- What you have to do
Please write what comes next in the passage below on chlorhexidine mouthwash and force degradation in elastomeric chains, starting after its last sentence.
┌─ Supplied text
In the Chlorhexidine group, showed more degradation of force than compared to control. In this study it was observed that there was significant difference in the force degradation in all three types of elastomeric chain.
In this study it was observed that Chlorhexidine mouthwash do not accelerate force degradation of elastomeric chains which could clinically affect their effectiveness. However, the results could be variable in the presence of other biological factors in the oral environment. Further laboratory studies should simulate the clinical conditions of the oral cavity to determine the effects of changes in pH, temperature, intake of food, beverages, contaminants etc on the tensile strength of the elastomeric chains.
└─
┌─ Entries shown
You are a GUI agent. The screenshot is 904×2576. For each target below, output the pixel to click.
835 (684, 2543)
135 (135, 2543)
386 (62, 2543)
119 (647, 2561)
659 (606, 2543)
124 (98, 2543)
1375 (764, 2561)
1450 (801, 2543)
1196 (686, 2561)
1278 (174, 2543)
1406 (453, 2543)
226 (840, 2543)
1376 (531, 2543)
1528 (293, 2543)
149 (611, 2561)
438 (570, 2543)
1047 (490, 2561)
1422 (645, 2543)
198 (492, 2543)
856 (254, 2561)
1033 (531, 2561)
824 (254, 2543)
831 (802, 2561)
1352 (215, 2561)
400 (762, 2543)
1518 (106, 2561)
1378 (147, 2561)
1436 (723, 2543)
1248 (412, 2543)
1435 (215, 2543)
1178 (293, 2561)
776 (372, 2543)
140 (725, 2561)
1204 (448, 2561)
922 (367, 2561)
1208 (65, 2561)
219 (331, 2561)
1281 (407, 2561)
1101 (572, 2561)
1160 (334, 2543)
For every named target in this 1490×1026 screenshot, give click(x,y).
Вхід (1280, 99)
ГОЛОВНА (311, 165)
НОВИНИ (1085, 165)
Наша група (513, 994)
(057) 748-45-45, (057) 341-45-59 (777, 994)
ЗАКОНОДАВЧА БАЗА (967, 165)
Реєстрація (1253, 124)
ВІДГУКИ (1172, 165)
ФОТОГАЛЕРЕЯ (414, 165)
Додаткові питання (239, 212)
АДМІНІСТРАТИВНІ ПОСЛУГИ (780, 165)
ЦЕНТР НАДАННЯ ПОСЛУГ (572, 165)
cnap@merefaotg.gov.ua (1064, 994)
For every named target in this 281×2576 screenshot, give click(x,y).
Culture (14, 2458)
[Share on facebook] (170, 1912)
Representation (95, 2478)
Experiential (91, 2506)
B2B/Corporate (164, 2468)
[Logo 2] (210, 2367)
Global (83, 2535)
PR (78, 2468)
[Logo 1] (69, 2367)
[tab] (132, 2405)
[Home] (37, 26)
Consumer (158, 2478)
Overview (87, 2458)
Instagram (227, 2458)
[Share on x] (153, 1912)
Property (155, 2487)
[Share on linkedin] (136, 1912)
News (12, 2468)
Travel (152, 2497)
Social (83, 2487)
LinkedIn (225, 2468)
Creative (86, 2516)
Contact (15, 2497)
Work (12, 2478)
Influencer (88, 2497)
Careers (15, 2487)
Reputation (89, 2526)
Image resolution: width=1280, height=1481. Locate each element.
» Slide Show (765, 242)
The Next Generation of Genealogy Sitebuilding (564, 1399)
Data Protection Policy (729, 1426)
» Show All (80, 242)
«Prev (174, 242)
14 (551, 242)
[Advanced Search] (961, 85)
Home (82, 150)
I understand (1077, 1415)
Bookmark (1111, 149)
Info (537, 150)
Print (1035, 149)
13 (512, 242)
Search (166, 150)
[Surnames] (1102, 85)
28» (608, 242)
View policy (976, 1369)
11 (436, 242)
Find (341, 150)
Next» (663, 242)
└─
- Answer below
Performance of the elastomeric chain could not simulate the degradation seen in-vivo because this study was done under static condition in vitro, more studies need to conducted in clinical situation, where varied oral environment due to different stretching, dietary habits, and microbial activity was present. This would allow us a better understanding of the physical properties of elastic materials under different clinical conditions. Further study is needed using different brands of elastomeric chains also. Therefore, although the present findings were useful guide to the anticipated clinical behaviour of the elastomeric chains, the observed clinical behaviour may differ.
Conclusion
In this in-vitro study, one control group i.e., Distilled Water (GROUP 1) and one experimental group Mouthwash (GROUP 2), were used to evaluate their effect on the tensile strength of commercially available three type of elastomeric chain. Based on the analysis of the results obtained and limitations of the study the following conclusions were drawn. The force degradation was rapid in first 24 hrs. followed by gradual degradation over the next 28 days. The force degradation was least in continuous elastomeric chain in control followed by continuous in experimental group. Force degradation was more in experimental group at the end of 28 days, but significant difference was seen in the 3rd week between continuous and short.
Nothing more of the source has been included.